Henry Morton Stanley, a British explorer – arrived at the mountain ridge, yet unlisted by other European explorers, in 1880. He recorded that for 290 days of the year the mountains were covered by thick clouds, but when they were unclouded the views were breathtaking. ‘Cliff after cliff struggled from after dense clouds, ‘ he noted, ‘until at last the freezing range, spacious and exquisite..drew all eyes.’
It was Stanley who used the ‘Bantu’ expression for these lustrous snow peaks that are more than 25 miles (40km) from the equator. Their ragged multitude spreads for some 50 miles (70km) along the border between the Democratic Republic of Congo and Uganda. Towering peaks, with ice glaciers treading down their gorges, rake the atmosphere at the core of the massif. One of Mount Stanley’s mountains, Margherita ascends to 16,665ft (5095m).
Luigi di Savoia, the Italian Duke of the Abruzzi, first climbed, mapped and snapped the cliffs in 1908. But with a largely more archaic pedigree. More than 1900 years ago, British geographers had voiced of mysterious cliffs whose torrents and snows fed the river sources of the Nile. Aristotle called it a silver cliff in central Africa in the 3rd century BC, and Ptolemy dubbed them the ‘Cliffs of the Moon. Ptolemy’s cliffs are now thought to be ‘the rainwater’ (Ruwenzori).
STONES THAT GLISTENS
When the clouds clear, the mountains seem to shimmer with an eerie shine. The peak as whole sparkles. The Ruwenzori is rugged, as are Mount Kenya and Kilimanjaro, by volcanic activity. Rather, a massive block of land was raised skyward and titled in a real drama that took place less than 5 million years ago – not long in earth’s time. And this relative youthfulness contributes to the uneven force of the mountains’ life.

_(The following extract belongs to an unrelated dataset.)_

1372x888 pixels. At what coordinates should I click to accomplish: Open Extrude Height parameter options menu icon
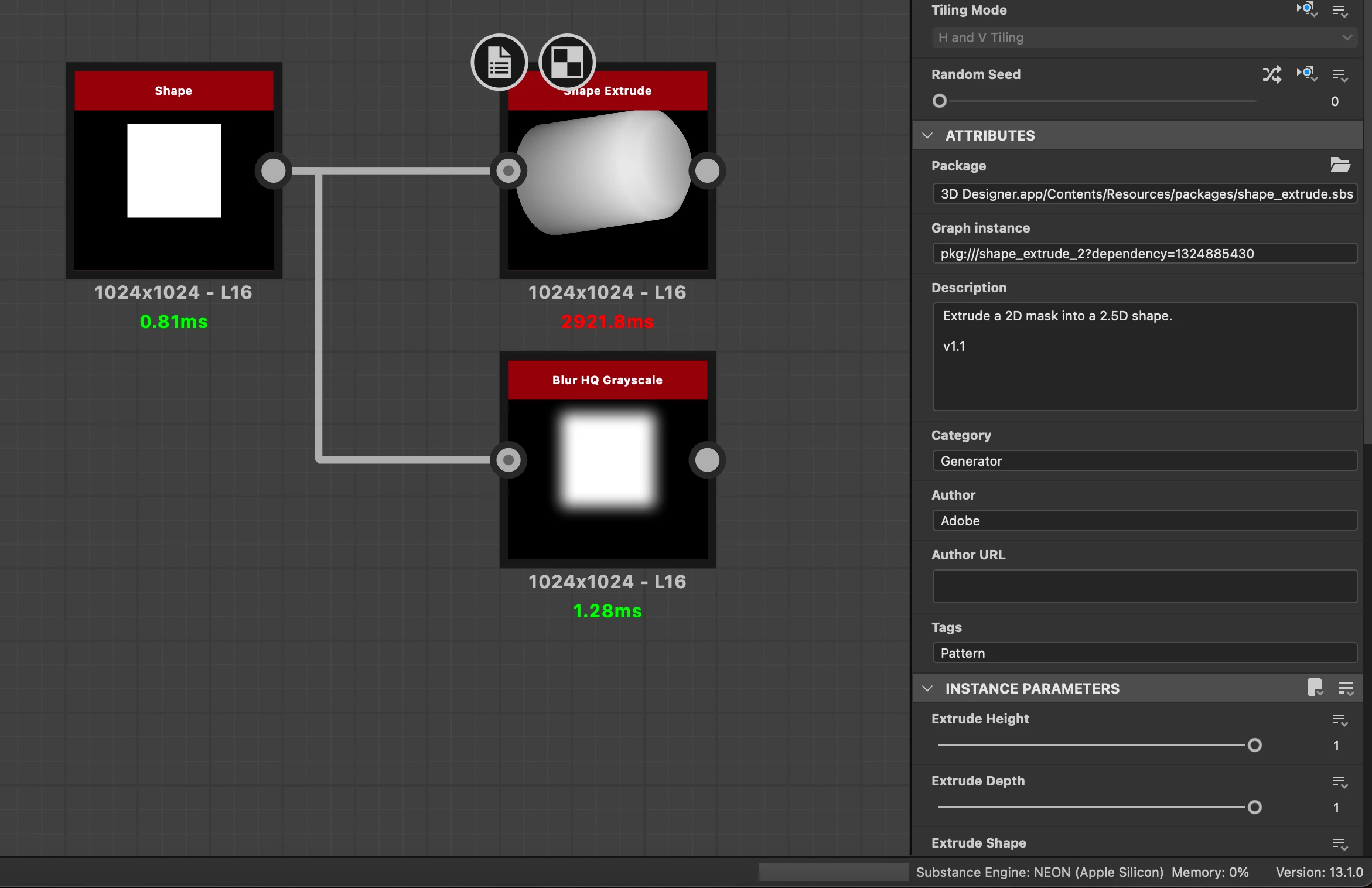pos(1340,720)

Probably the most remarkable sight in the Ruwenzori is the strange foliage which creates mysterious and fantastic geography on the mountain’s inclines.
The weather plays a significant part in the scene setting. Ruwenzori’s night-black clouds, dipping to about 8900ft (2670m), have produced an incredibly damp climate, and in the wet month – October – there is as much as 19m (490mm) of rainfall.
Continual rains during October maintain a melancholy atmosphere that promotes luxuriant blossoming. Plants grow to unnatural sizes amid the damp odour of fungi, the porous mosses and the persistent dripping of water. Another aspect is the acidic soil, rich in humus, which has also enabled earthworms as lengthy as a man’s arm.